Cannavaro: “La sigla della Champions al San Paolo è un’emozione esplosiva. Sappiamo reagire ad ogni problema. Mi piacerebbe raccontare la vittoria in Champions”

Veste la maglia della sua città e ne è capitano da anni. La sta conducendo nei piani alti della classifica di serie A e nell’olimpo del calcio europeo ma sulle sue spalle ha un cognome che pesa come un macigno grazie (o portruppo) ad un fratello che ha vinto tutto nella vita. Parliamo di Paolo Cannavaro difensore e capitano di questo Napoli che sta facendo sognare i suoi tifosi e che mercoledì affronterà il Chelsea a Stamford Bridge per provare a scrivere una nuova pagina di storia azzurra. Il paragone con Fabio si farà sempre ma a lui non sembra turbarlo. Paolo Cannavaro si è raccontato al Direttore del Guerin Sportivo Matteo Marani sul numero di aprile del guerino. Vi proponiamo alcuni stralci dell’intervista.

A Fabio è mancata la Champions tu potresti farcela.
“E’ vero Fabio non ha vinto solo quella. (…) Per me è il primo anno, ma sentire quella sigla della Champions suonata dentro al San Paolo è un’emozione esplosiva, inspiegabile”.

In questi anni sei stato testimone privilegiato di una grande e costante crescita del Napoli. La racconti vista da Castel Volturno?
“Io credo che il segreto sia il rapporto di questo gruppo con le difficoltà. (…) E’ un gruppo che sa reagire davanti al problema sempre e comunque”.

Assomiglia molto al suo allenatore in maniche di camicia quando il termometro è basso.
“E’ così. La squadra ha molto dello spirito di Mazzarri, della tenacia e della determinazione che infonde lui. Ci ha migliorati tutti, dal primo all’ultimo. Ma non è solo carattere, forza e grinta, è anche organizzazione di gioco. La nostra fase difensiva è perfetta e i primi a coprire sono Hamsik, Cavani e Lavezzi”.

Iniziamo a parlare di Hamsik?
“E’ quello che più mi porta via l’occhio in allenamento. Mi fermo e lo guardo ammirato. Ha una capacità di rendere elementare le giocate sopraffine. Pare tutto facile nei suoi piedi, tutto semplice. In questo lo avvicino a Kakà”.

Lavezzi?
“Estro puro, in tutto e per tutto. Dal campo alla vita. Uno che parte ed è finita”.

Cavani?
“Non ti perdona. Mai.  Ha cattiveria anche in allenamento. Poi fa la doccia, si cambia ed è la persona più mite e riservata del mondo”.

Dovessi scegliere un solo fuoriclasse?
“Torno a prima: Mazzarri.
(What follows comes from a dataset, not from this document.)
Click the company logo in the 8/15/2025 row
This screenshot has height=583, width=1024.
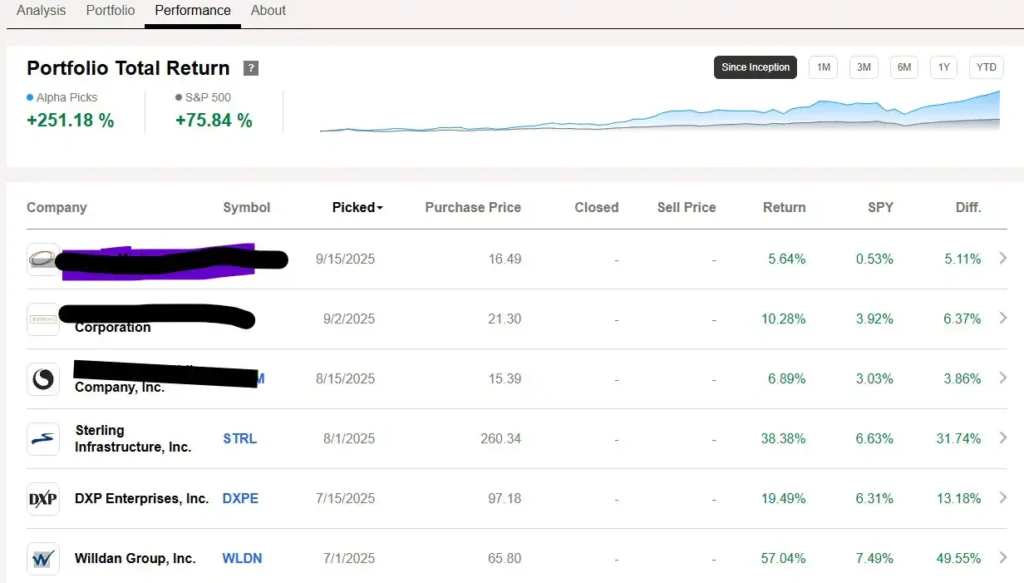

Perché ci ha trasmesso la mentalità vincente, da grande squadra”.

Si parla sempre dell’attacco stellare del Napoli, pochissimo della difesa.
“E raramente bene, lo so. L’anno scorso siamo stati la seconda migliore retroguardia della Serie A, ma nemmeno questo basta. Prendiamo due gol e subito scrivono che occorrono rinforzi. Poi vai a vedere e il blocco resta suppergiù sempre lo stesso. Vabbuò è la maledizione dell’essere difensore”.

(…) A maggio ci sarebbe la finale di Monaco di Baviera. Chiudi gli occhi e sogna.
“Mi vedo fra trent’anni come uno degli eroi che compirono quell’impresa, la più grande dopo gli scudetti di Maradona. Tra la gratitudine della mia gente”.

 La metti sempre sul sentimentale
“Questa è una città che ti gratifica più di qualunque altra. Oggi sento dire che l’unica cosa che funziona a Napoli è il Napoli. Hai un motivo per lottare, anche per il mare di problemi che la gente comune ha da queste parti”.

(…) Resterai a vivere a Napoli una volta finita la carriera?
“Si e vorrei lavorare nel Napoli calcio. Mi piace stare con i ragazzi, per la mia storia sono sicuro che li potrei aiutare a non farsi risucchiare dalla strada. Sarebbe il mio sogno più bello insieme alla Champions”.